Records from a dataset
Start of Block
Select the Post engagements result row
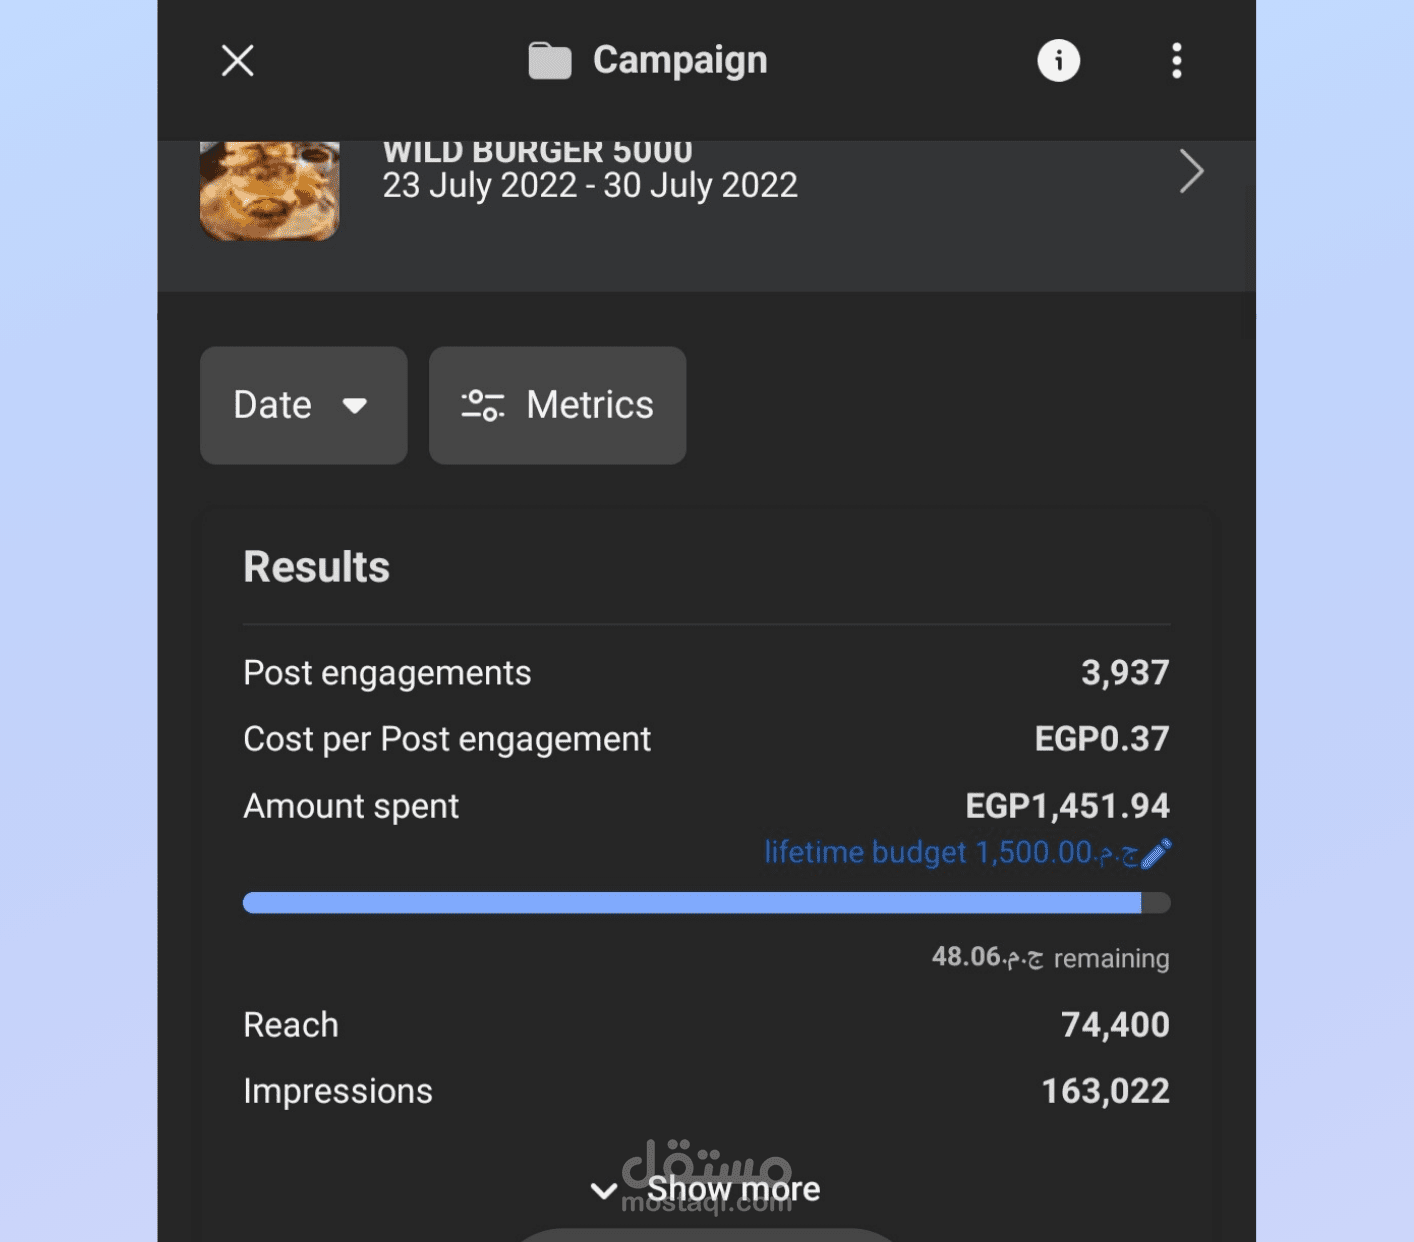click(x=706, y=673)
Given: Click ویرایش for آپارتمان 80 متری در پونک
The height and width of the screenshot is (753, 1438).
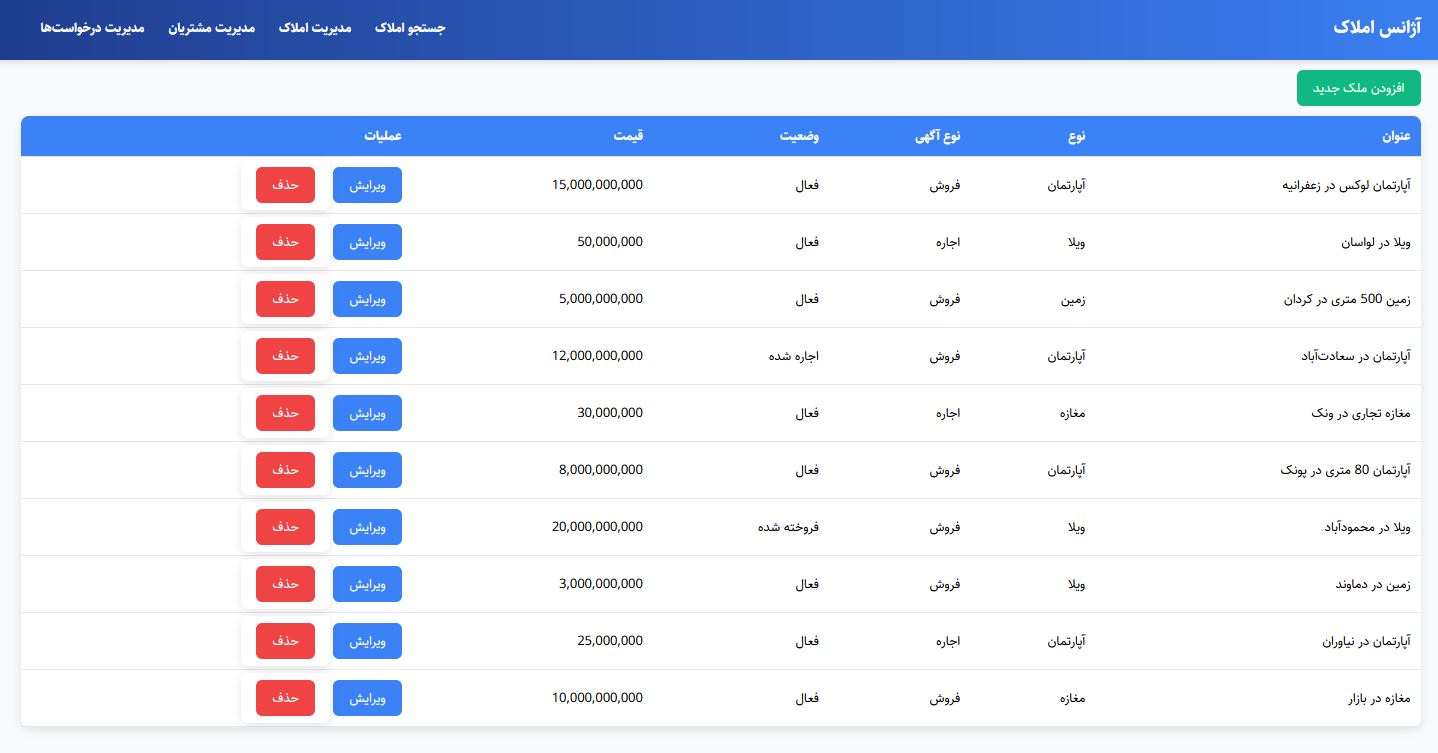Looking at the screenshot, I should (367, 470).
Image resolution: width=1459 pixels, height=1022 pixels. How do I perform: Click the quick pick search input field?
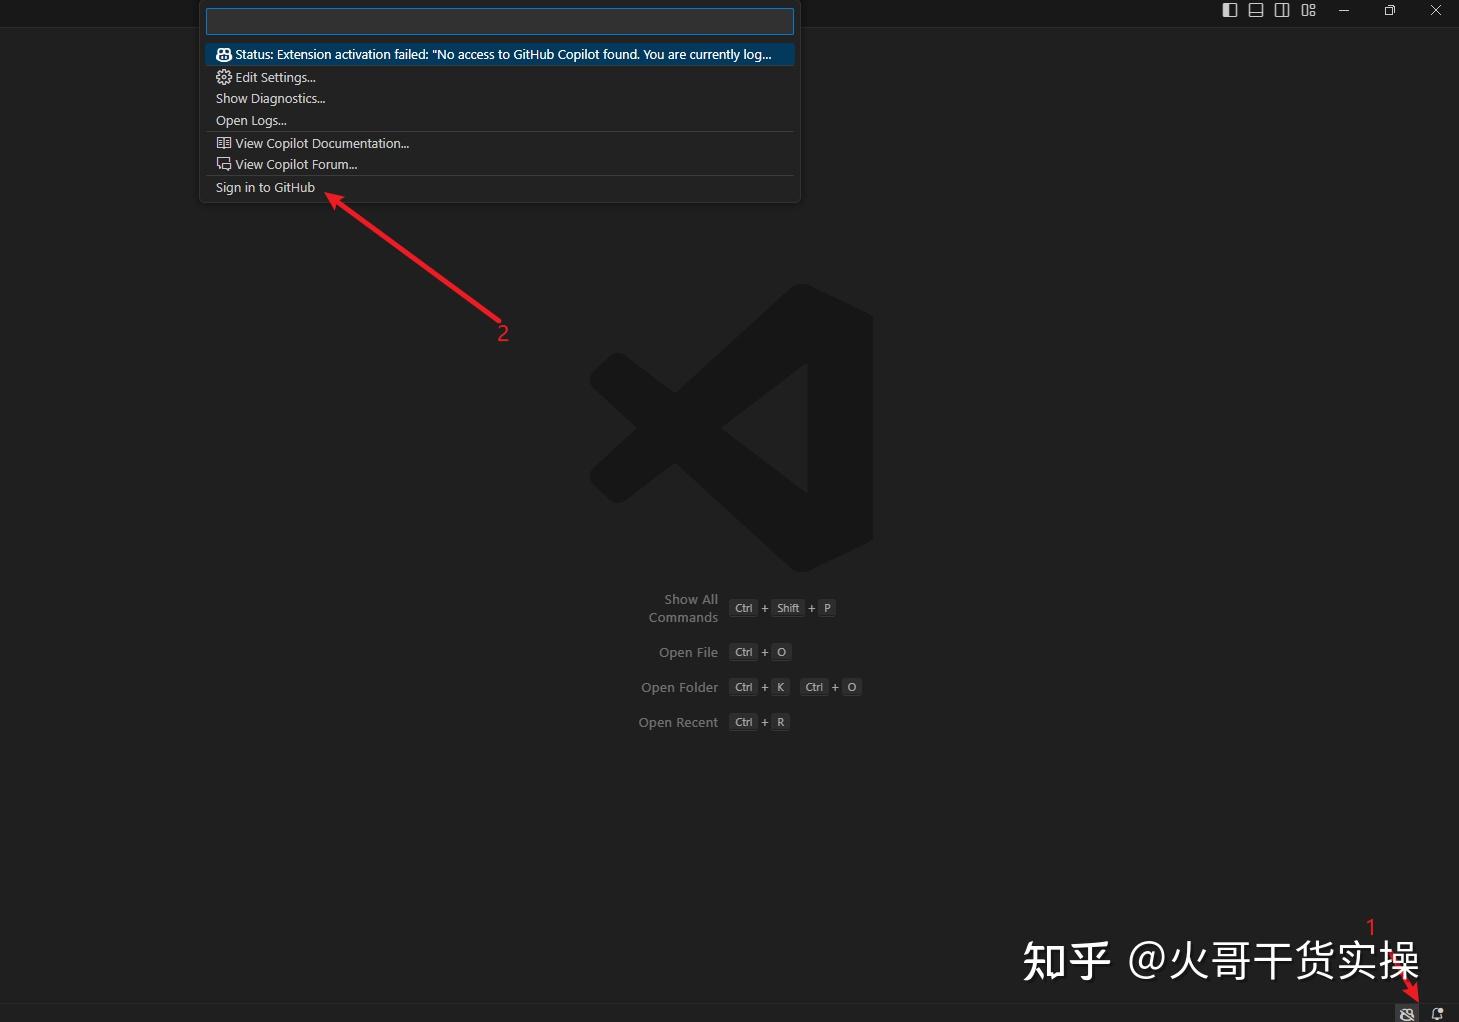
End of Block
TASK STATEMENT → Write out the entries above in full and exactly; no pictures.

ANSWER SPACE →
Select the Post engagements result row
click(x=706, y=673)
Given: Click ویرایش for آپارتمان 80 متری در پونک
The height and width of the screenshot is (753, 1438).
Looking at the screenshot, I should (367, 470).
Image resolution: width=1459 pixels, height=1022 pixels. How do I perform: Click the quick pick search input field?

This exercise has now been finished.